Taking bribes and pushing the needy aside in the gate and all such as that — those are not things that make God happy (just in case you were wondering!) Get on the side of good; get out of the way of what is evil. And, should you ever be momentarily confused and find yourself on the wrong side of said gate, remember that you can always turn back!
Verse 12 is a great prayer. “Lord, I know I’ve only got so many days — though I might tend to waste too many of them on foolish and fleeting pursuits. Would you please help me get a grip before they all fly away and I’m left with a pile of empty promises and a bucket full of broken dreams?”
Sharp, I tell you! God’s word is a precision instrument when it comes to exposing the “thoughts and intentions” of our hearts.
Jesus, the Living Word, knows all about our trials and temptations. Basically, he has been there and done that. So don’t go trying to tell him how hard it all is, and why you shouldn’t be held accountable for your weak moments. Instead, admit it when you need some help, and look for mercy and grace. They tend to hang around where Jesus is involved.
When you stop and think about it, the man’s question at the opening of this passage is misguided from the first moment. There’s not really anything you can do to inherit a fortune. It’s much more about who you are in relationship to the one granting the fortune!
Jesus knows the gentleman has tried awfully hard, and Jesus can see that he’s real, real close to the whole kingdom of God thing. But, like most of us, there is something that’s holding him back.

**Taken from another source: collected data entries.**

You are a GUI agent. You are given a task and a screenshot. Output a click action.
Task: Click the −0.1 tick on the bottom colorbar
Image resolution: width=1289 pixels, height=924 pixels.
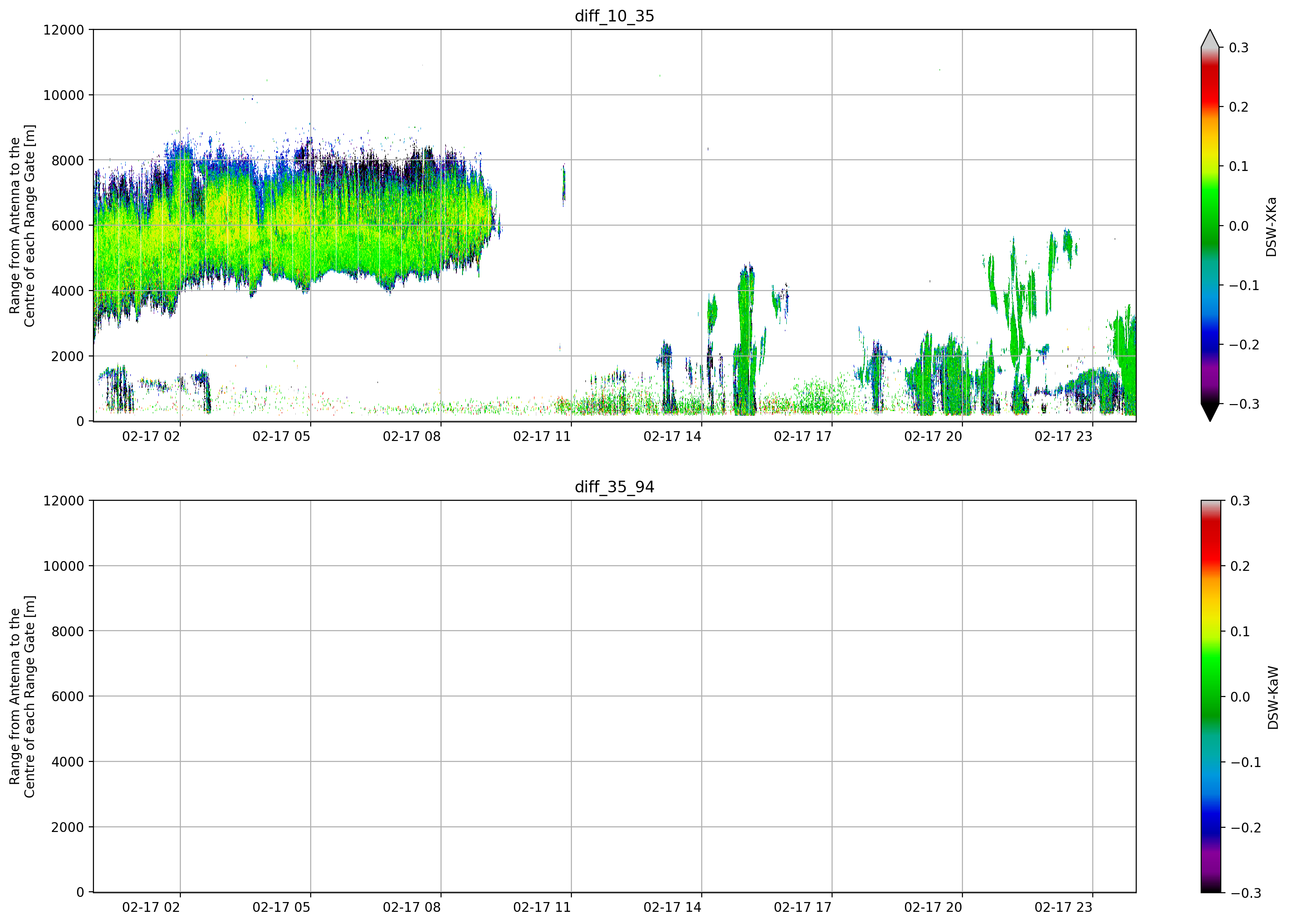[x=1245, y=763]
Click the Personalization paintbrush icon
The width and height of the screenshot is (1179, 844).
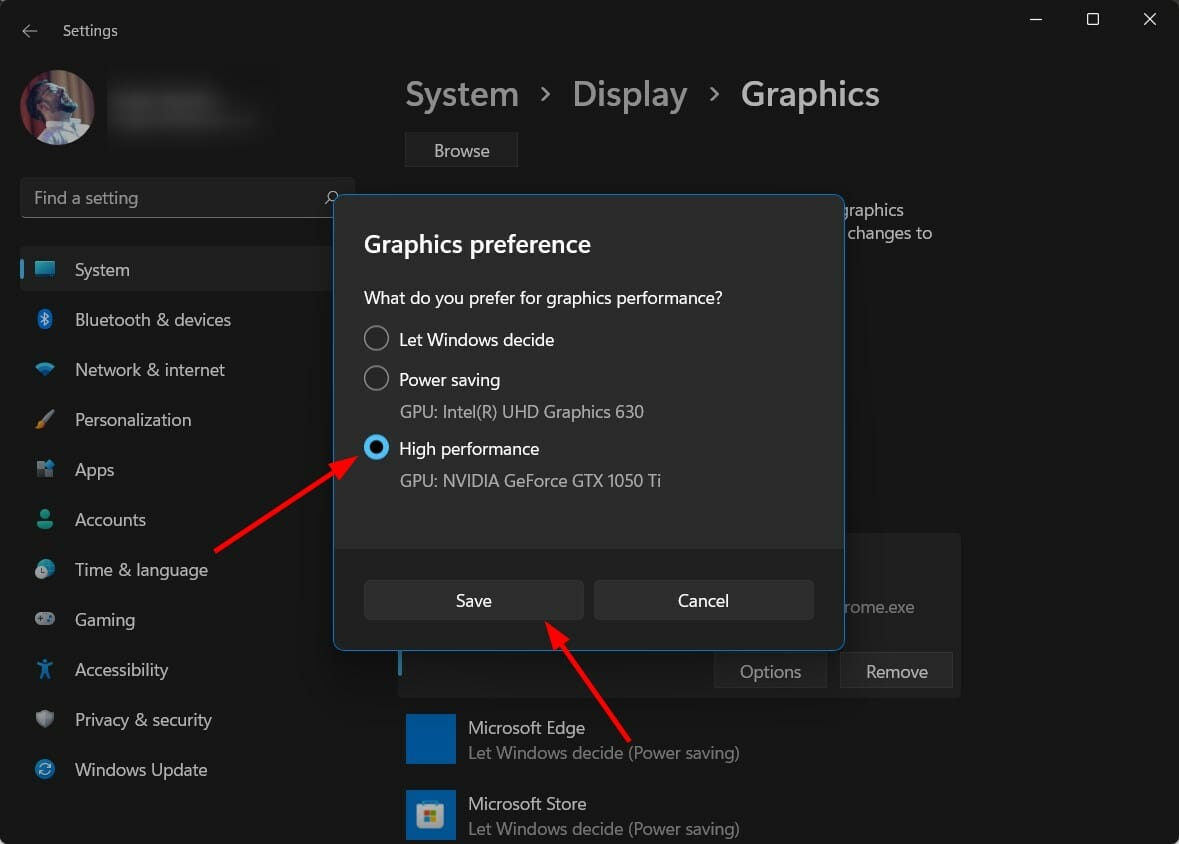[45, 420]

Maybe just one little thing that, if we were asked by Jesus to give it up, we might well go away sad, too.
Oh, shoot…now this passage is going to “quit preaching” and is going to “go to meddling” in all our lives!
by the Rev. Dr. Delmer L. Chilton
My grandfather Reid Chilton was treasurer of the Baptist church in our neighborhood from the late 30s into the mid-50s. He used to tell this story about the perils of raising money. As to whether it’s true or not – all I can say is – it’s true that he told it to me.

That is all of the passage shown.